Gold markets initially rallied during the week but found a lot of trouble at the $1315 level to turn around and drop significantly. We ended up breaking below the $1300 level, but more importantly, we have formed a shooting star sitting right on top of the previous support. Because of this, looks as if the markets are on shaky ground, and a break below the lows of we could send this market down to the $1250 level. A break above the top of the candle would be extraordinarily bullish, and probably need some type of external factor to get it to do so. If it did, we could go right back to the highs at $1350. I think that would probably be some type of geopolitical event, so would probably be a very sudden thing.
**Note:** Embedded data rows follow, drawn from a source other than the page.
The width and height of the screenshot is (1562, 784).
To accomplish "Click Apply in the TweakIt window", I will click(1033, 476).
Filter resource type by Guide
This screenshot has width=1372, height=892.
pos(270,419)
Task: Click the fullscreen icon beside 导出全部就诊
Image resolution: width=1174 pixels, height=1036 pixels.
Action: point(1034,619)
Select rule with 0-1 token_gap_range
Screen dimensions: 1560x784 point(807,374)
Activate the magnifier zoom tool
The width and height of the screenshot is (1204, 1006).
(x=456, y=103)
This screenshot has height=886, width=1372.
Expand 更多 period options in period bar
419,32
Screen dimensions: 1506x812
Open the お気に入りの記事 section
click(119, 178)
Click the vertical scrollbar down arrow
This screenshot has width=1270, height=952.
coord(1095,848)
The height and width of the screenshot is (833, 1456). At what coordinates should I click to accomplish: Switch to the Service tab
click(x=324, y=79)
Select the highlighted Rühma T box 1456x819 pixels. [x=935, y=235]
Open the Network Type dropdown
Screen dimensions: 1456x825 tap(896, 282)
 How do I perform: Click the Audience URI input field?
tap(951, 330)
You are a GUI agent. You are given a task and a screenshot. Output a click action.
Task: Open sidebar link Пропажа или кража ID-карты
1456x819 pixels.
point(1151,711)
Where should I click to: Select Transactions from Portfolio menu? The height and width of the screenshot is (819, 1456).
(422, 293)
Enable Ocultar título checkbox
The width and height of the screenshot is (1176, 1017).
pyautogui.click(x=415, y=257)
Gold Price Predictions Video 02.10.17
If we do break down, look for the market to go as low as $1200 and still be in the present consolidated range with a slight uptrend. I think that the market may have gotten ahead of itself, but if the US dollar continues to strengthen, we may continue to break down. I expect a lot of volatility, and this could be a very difficult market to trade. I think that longer-term trades are probably best done with physical gold anyway because the leverage can get traders into real trouble. Leverage gold trades tend to be more of the short-term variety. There are other ways to play this market, and I suggest using them. Futures markets will be very volatile. I like the ETF GLD, binary options, and the CFD market as well. There are plenty of ways to play gold, so the futures markets tend to be for when I am much more confident in the move.